Bambini già predisposti alle malattie da una malnutrizione che in pochi anni è saltata dal 5 a oltre il 32 %.

,,,"Più missili, più sanzioni, più bombe, più sanzioni, credete che questo cambierà la situazione? Io no!",

diceva un uomo oggi al mercato, mentre la gente tentava di vendere o di barattare poveri oggetti personali

per acquistare il cibo e gli altri generi necessari ad affrontare la ricorrenza islamica del Ramadan,

un mese intero di digiuno durante il giorno, con pasto dopo il tramonto.

Sorprende il contrasto tra le merci esposte sui banconi e nei negozi,

fino all'offerta di un Natale cristiano in piena regola, e l'impossibilità per la gente di approfittarne.

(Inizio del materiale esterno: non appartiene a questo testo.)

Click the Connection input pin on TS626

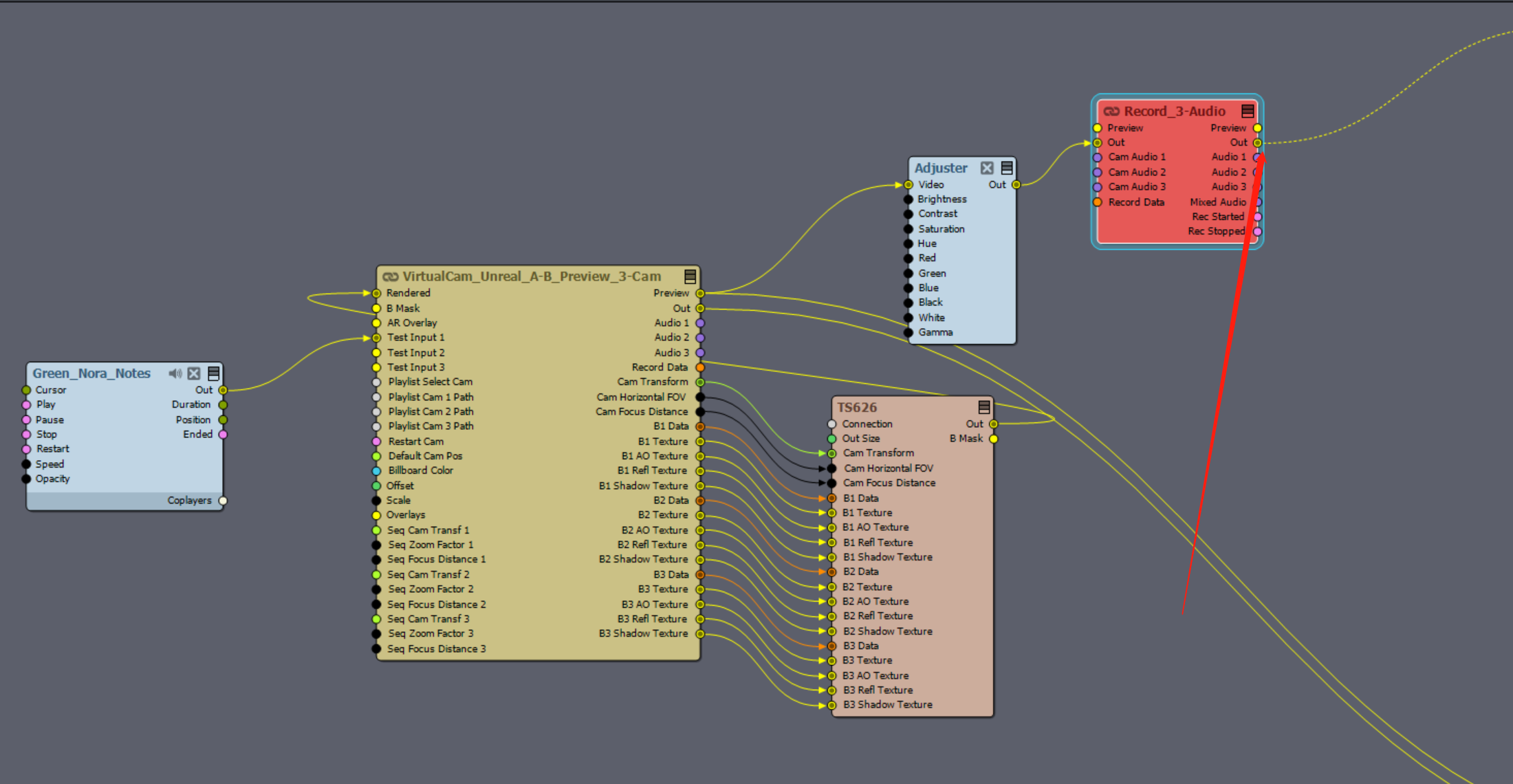tap(832, 424)
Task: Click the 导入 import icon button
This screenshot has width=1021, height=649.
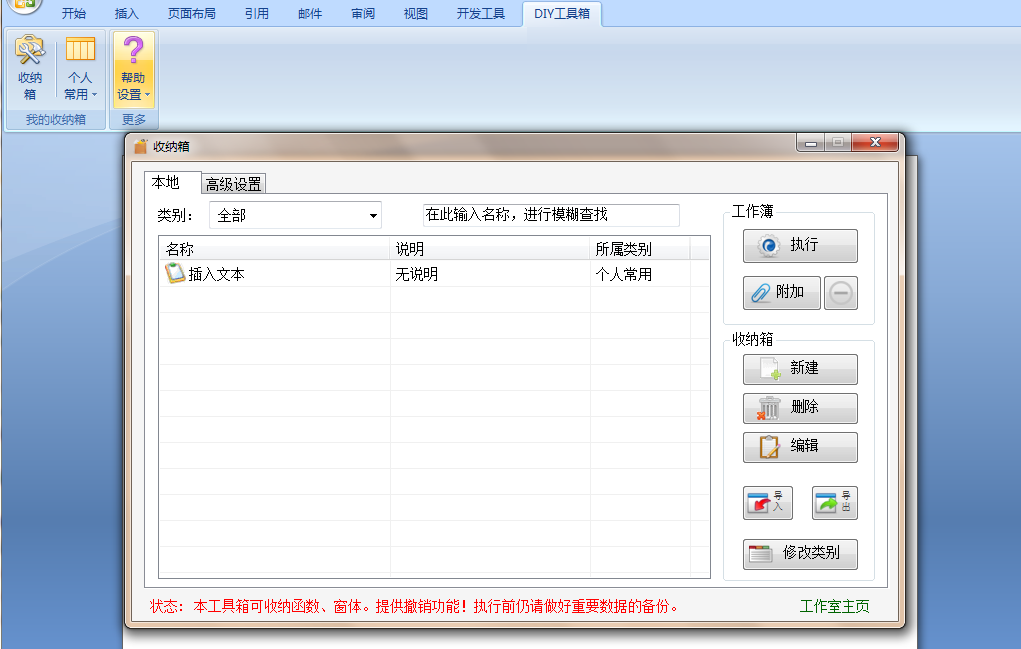Action: click(768, 503)
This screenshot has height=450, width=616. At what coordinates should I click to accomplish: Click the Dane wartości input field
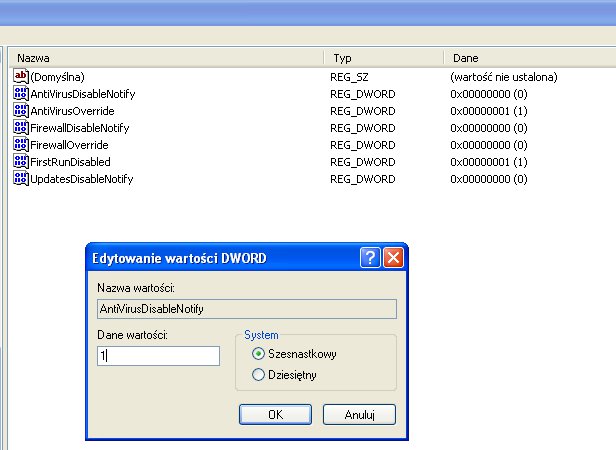tap(157, 356)
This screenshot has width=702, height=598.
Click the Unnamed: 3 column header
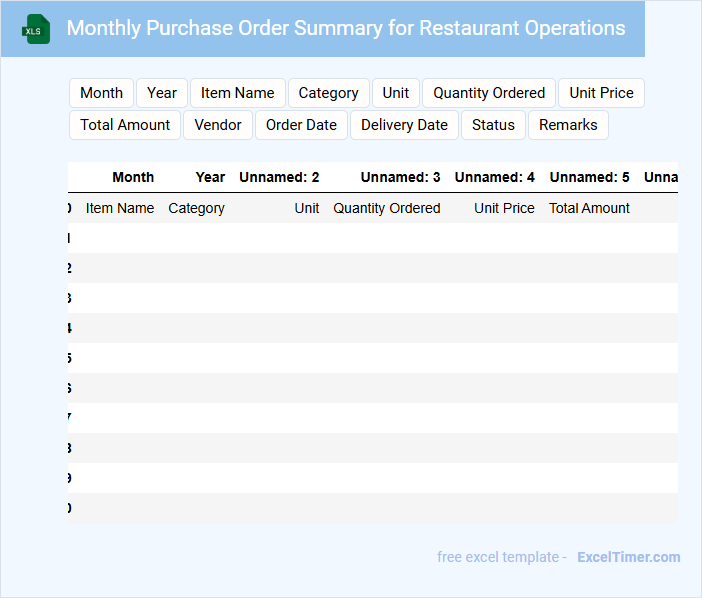pyautogui.click(x=400, y=177)
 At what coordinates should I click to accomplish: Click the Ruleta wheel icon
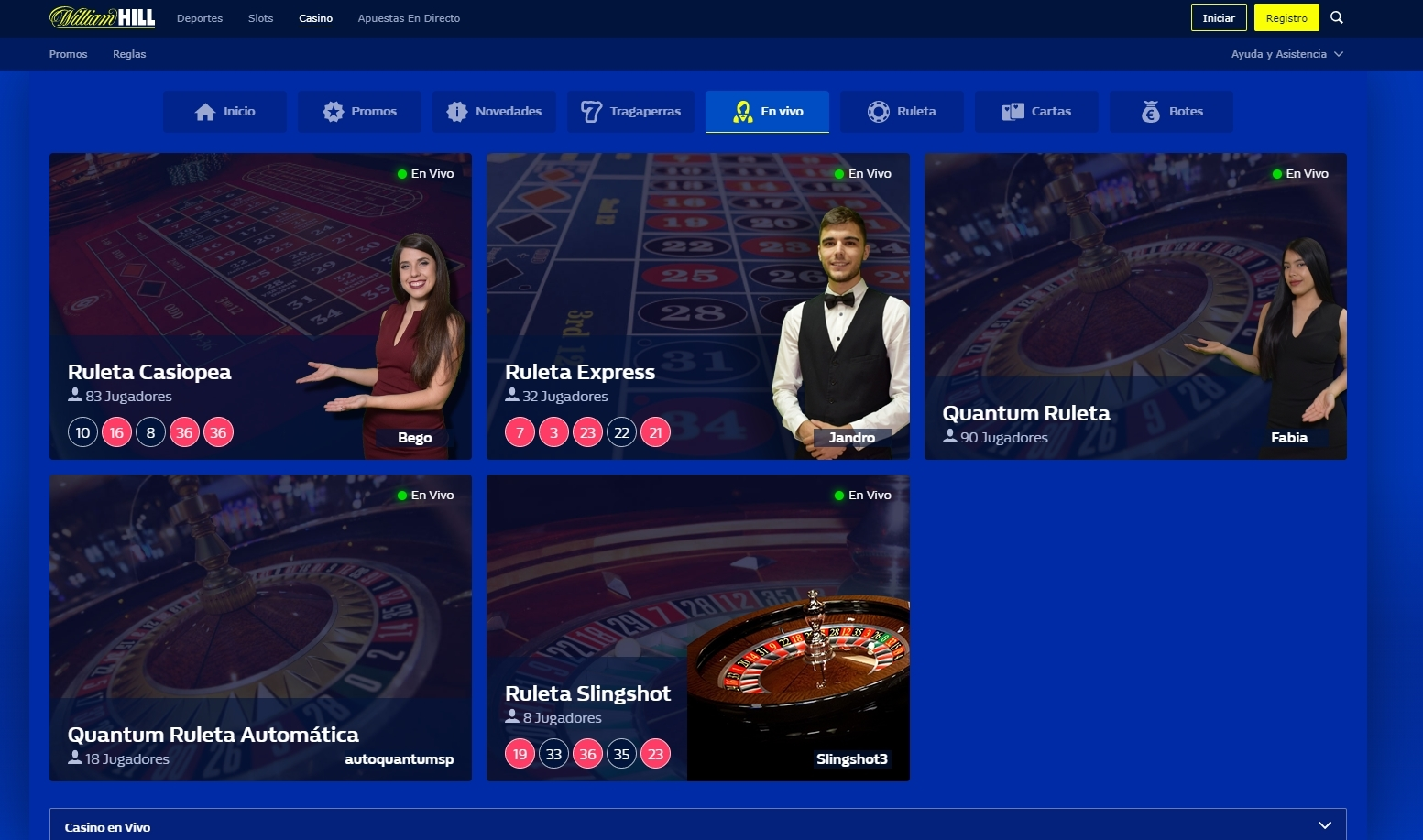pyautogui.click(x=878, y=112)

Con il danaro ridotto a carta straccia, il valore del dinaro iracheno caduto in queste ore

a meno di una lira, mentre ne valeva oltre 5.500 prima della guerra.

Il paradosso di una paese gonfio di ricchezze e di cultura antica, messo in ginocchio dal braccio di ferro

tra il suo rais e il resto del mondo.

Ricchezze che si sente pulsare ovunque andando in giro, Dall'acqua del Tigri e dell'Eufrate,

bene raro in Medio Oriente, in cui si bagnano i pellegrini iraniani diretti alla città santa di Kerbala

coperta d'oro e d'argento da Saddam per mantenere a freno la protesta...

Al petrolio che salta fuori dalla sabbia in zone come quella di Kirkik...

Ai mille siti archeologici, dove il dittatore costruisce i suoi colossali palazzi presidenziali,

quasi una sfida alla grandezza del passato, come a Babilonia, al Sud...

E dove i contadini, invece, coltivano la fertile terra di Mesopotamia,

come all'interno delle mura di Ninive, al Nord...

E ormai, solo per i contadini arricchiti dall'embargo fabbricano oggetti gli artigiani

un tempo raffinati del mercato dell'oro di Mosul.che non nascondono il pianto

sul destino del loro popolo...

Gli iracheni che ora possono mostrare al mondo i propri musei solo quando sono colpiti dalle bombe

come durante gli ultimi attacchi...

Un paese dove gli stranieri come noi salgono sul minareto a spirale di Sanarrah

non per ammirare i monumenti lasciati da millenni di storia,

ma per cercare con gli occhi il palazzo presidenziale di Saddam colpito dai missili...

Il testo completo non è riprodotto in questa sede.